Exercise instructions.
The response must consist of all the entries, duplicated without alteration.

Task data.

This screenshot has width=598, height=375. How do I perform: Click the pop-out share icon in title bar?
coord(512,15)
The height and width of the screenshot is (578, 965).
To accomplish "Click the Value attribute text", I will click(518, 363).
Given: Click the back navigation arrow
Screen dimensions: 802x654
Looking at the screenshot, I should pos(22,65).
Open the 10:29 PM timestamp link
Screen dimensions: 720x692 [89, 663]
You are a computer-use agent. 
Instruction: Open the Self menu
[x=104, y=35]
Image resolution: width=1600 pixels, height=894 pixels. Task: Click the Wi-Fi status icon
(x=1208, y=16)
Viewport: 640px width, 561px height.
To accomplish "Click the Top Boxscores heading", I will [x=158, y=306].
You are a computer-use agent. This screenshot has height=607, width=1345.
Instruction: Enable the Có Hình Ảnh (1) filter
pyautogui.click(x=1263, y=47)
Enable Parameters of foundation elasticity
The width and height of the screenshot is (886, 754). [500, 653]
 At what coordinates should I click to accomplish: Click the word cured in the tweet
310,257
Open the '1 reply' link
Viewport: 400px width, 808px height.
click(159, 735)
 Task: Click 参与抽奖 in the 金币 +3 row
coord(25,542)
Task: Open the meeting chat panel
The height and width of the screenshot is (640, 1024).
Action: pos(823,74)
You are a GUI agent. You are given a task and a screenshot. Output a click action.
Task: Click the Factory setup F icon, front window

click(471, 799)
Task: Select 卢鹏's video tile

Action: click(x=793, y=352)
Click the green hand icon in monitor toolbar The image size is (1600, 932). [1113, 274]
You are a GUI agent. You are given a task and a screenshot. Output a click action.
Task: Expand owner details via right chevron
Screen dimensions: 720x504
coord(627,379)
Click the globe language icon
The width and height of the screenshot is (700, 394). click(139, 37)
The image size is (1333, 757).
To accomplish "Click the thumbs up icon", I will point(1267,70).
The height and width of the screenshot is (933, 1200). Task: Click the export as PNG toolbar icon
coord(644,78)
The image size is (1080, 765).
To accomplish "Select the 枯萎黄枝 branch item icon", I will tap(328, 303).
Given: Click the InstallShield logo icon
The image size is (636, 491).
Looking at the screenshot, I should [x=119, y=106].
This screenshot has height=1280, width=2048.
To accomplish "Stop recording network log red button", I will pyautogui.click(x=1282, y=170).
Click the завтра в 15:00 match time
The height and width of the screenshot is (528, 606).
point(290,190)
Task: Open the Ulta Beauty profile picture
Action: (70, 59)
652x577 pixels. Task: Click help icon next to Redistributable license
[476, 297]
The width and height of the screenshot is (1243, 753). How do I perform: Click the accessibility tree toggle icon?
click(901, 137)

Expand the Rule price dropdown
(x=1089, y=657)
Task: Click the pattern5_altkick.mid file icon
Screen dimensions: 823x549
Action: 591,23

Exercise output.
This screenshot has width=598, height=375. How do I perform: Click the pop-out share icon in title bar?
coord(512,15)
The height and width of the screenshot is (578, 965).
To accomplish "Click the Value attribute text", I will click(518, 363).
Given: Click the back navigation arrow
Screen dimensions: 802x654
Looking at the screenshot, I should pos(22,65).
Open the 10:29 PM timestamp link
Screen dimensions: 720x692 [89, 663]
You are a computer-use agent. 
Instruction: Open the Self menu
[x=104, y=35]
Image resolution: width=1600 pixels, height=894 pixels. Task: Click the Wi-Fi status icon
(x=1208, y=16)
Viewport: 640px width, 561px height.
To accomplish "Click the Top Boxscores heading", I will [x=158, y=306].
You are a computer-use agent. This screenshot has height=607, width=1345.
Instruction: Enable the Có Hình Ảnh (1) filter
pyautogui.click(x=1263, y=47)
Enable Parameters of foundation elasticity
The width and height of the screenshot is (886, 754). [500, 653]
 At what coordinates should I click to accomplish: Click the word cured in the tweet
310,257
Open the '1 reply' link
Viewport: 400px width, 808px height.
click(159, 735)
 Task: Click 参与抽奖 in the 金币 +3 row
coord(25,542)
Task: Open the meeting chat panel
The height and width of the screenshot is (640, 1024).
Action: pos(823,74)
You are a GUI agent. You are given a task and a screenshot. Output a click action.
Task: Click the Factory setup F icon, front window

click(471, 799)
Task: Select 卢鹏's video tile

Action: click(x=793, y=352)
Click the green hand icon in monitor toolbar The image size is (1600, 932). [1113, 274]
You are a GUI agent. You are given a task and a screenshot. Output a click action.
Task: Expand owner details via right chevron
Screen dimensions: 720x504
coord(627,379)
Click the globe language icon
The width and height of the screenshot is (700, 394). click(139, 37)
The image size is (1333, 757).
To accomplish "Click the thumbs up icon", I will point(1267,70).
The height and width of the screenshot is (933, 1200). Task: Click the export as PNG toolbar icon
coord(644,78)
The image size is (1080, 765).
To accomplish "Select the 枯萎黄枝 branch item icon", I will tap(328, 303).
Given: Click the InstallShield logo icon
The image size is (636, 491).
Looking at the screenshot, I should [x=119, y=106].
This screenshot has height=1280, width=2048.
To accomplish "Stop recording network log red button", I will pyautogui.click(x=1282, y=170).
Click the завтра в 15:00 match time
The height and width of the screenshot is (528, 606).
point(290,190)
Task: Open the Ulta Beauty profile picture
Action: (70, 59)
652x577 pixels. Task: Click help icon next to Redistributable license
[476, 297]
The width and height of the screenshot is (1243, 753). How do I perform: Click the accessibility tree toggle icon?
click(901, 137)

Expand the Rule price dropdown
(x=1089, y=657)
Task: Click the pattern5_altkick.mid file icon
Screen dimensions: 823x549
Action: 591,23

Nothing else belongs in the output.